If this works and you are placed at the PostgreSQL prompt, proceed to next section. If you receive an error such as below, then continue this section to fix it.

psql: error: FATAL: Peer authentication failed for user "rstudio"

Connectivity is configured via the pg_hba.conf file whose location is dependent on the PostgreSQL version, and locked down and only visible and editable for the user "postgres". Open pg_hba.conf in a text editor, for example:

sudo vim /var/lib/pgsql/13/data/pg_hba.conf

For our scenario, where we are going to configure RStudio to communicate with PostgreSQL on the same machine, the relevant line is the entry for "local all". Change it from using the method "peer" to either scram-sha-256 or md5 (depends on version, use same value as other existing entries). For PostgreSQL 13:

# TYPE  DATABASE        USER   ADDRESS        METHOD
local all all scram-sha-256
host all all 127.0.0.1/32 scram-sha-256
host all all ::1/128 scram-sha-256
local replication all peer
host replication all 127.0.0.1/32 scram-sha-256
host replication all ::1/128 scram-sha-256

Save changes then restart the database (version and OS-specific):

sudo systemctl restart postgresql-13

Try the connection again, it should now work.

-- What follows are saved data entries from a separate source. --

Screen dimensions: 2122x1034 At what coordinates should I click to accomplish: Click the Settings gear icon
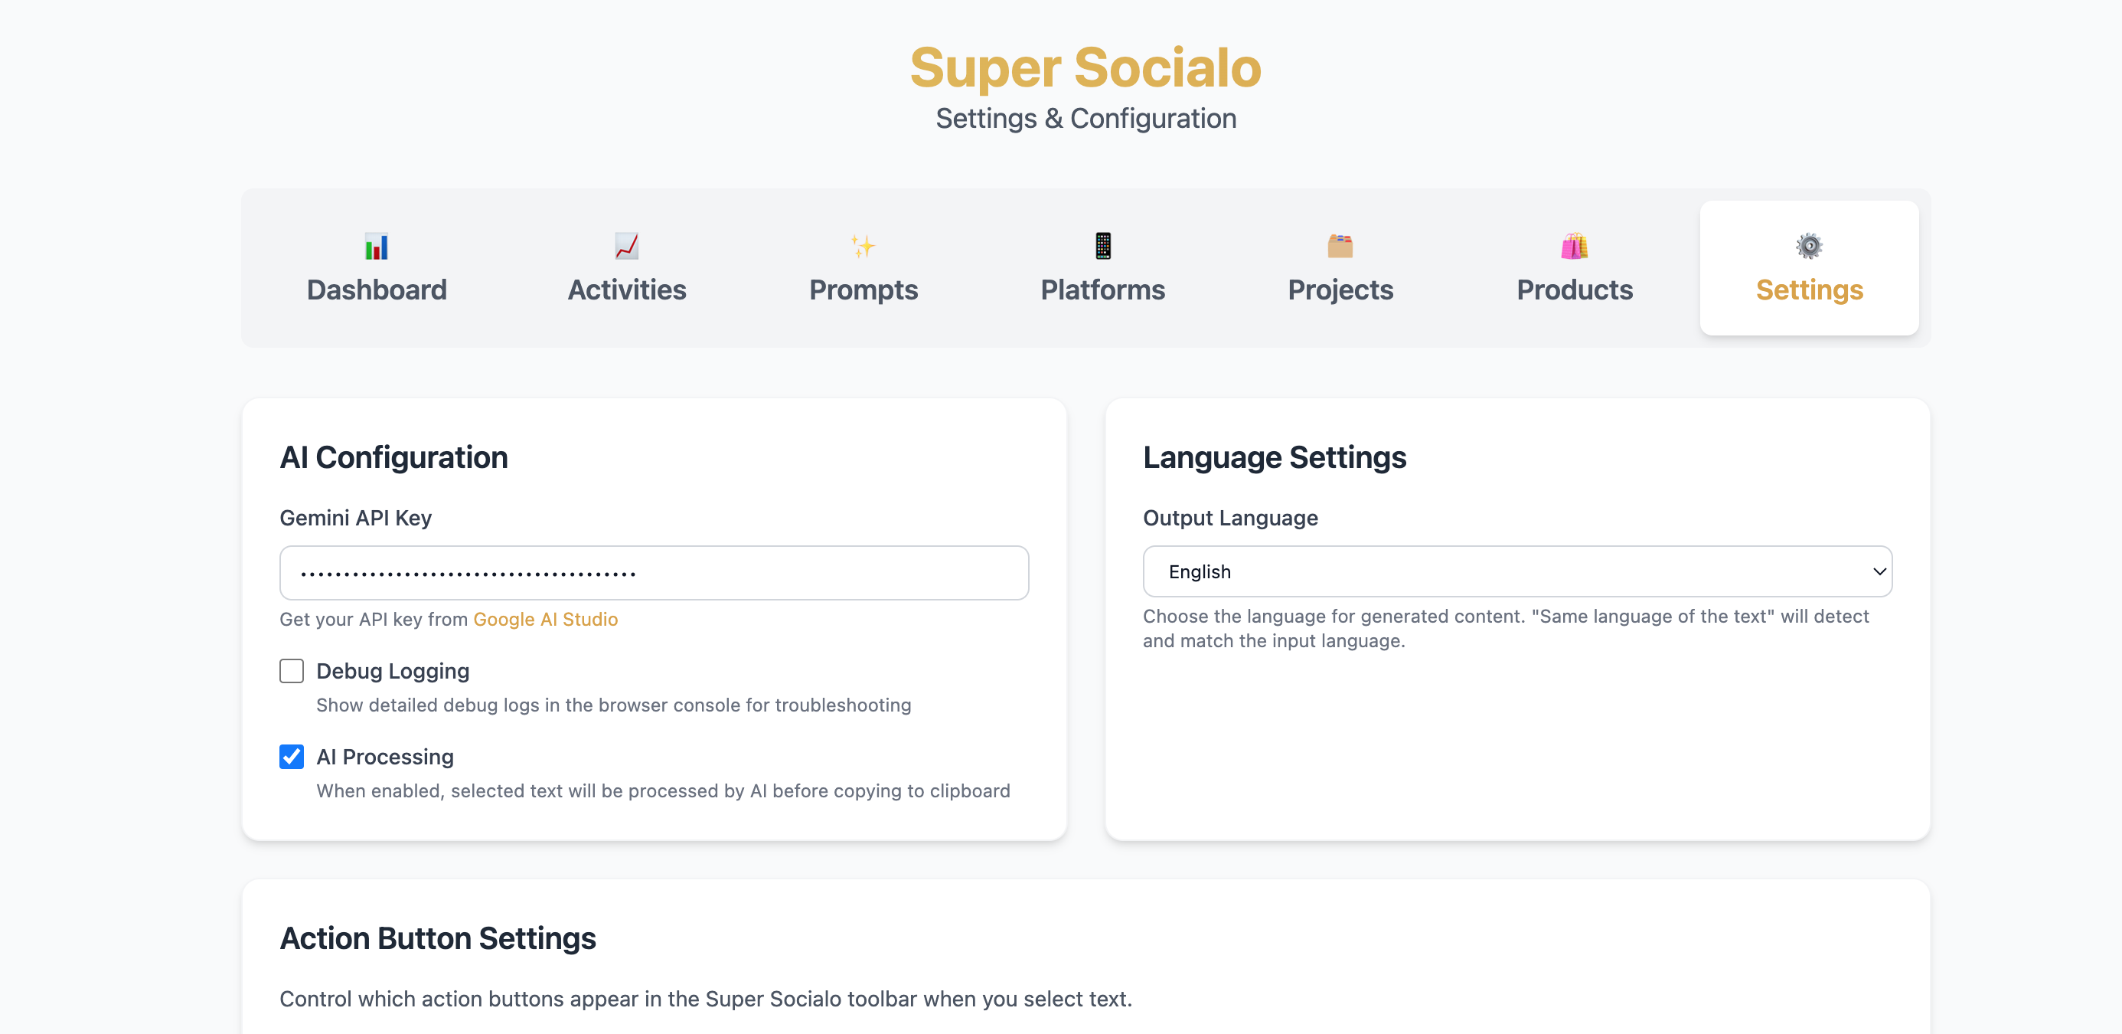coord(1809,246)
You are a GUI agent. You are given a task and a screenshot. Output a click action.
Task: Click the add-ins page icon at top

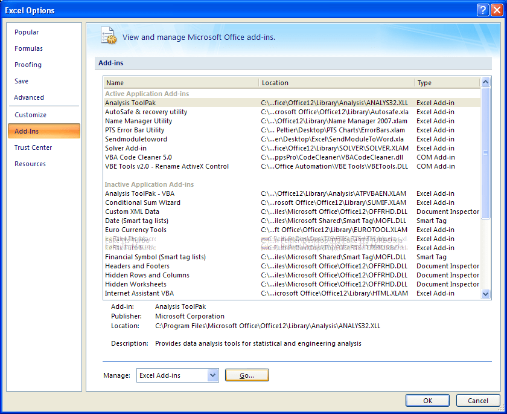(109, 36)
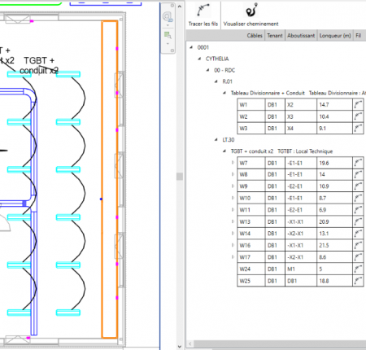Expand the W16 cable row

pyautogui.click(x=233, y=245)
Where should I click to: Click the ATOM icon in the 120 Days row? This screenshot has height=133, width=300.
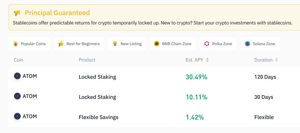(17, 76)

psql -U rstudio -W rstudiodb

Configure RStudio

After installing RStudio Server Pro, edit the /etc/rstudio/database.conf file as follows:

provider=postgresql
database=rstudiodb
username=rstudio
password=test

Save, and then stop RStudio Server and verify the configuration:

sudo rstudio-server stop
sudo rstudio-server verify-installation

You should receive a warning about using a plain-text password (as expected); see the Admin Guide for details on how to eliminate this warning via password encryption.

Next Steps

  • More background information on RStudio product databases is available in Understanding the RStudio Product Databases.
  • Consult the RStudio Admin Guide for additional configuration choices and considerations such as password encryption.
  • Consult the PostgreSQL documentation for details on configuring connectivity to PostgreSQL when it is running on a separate machine, as will be the case in a real load-balanced RStudio Server Pro configuration.

Conclusion

In this article we learned basic installation and configuration of PostgreSQL for use by RStudio Server Pro's internal database storage.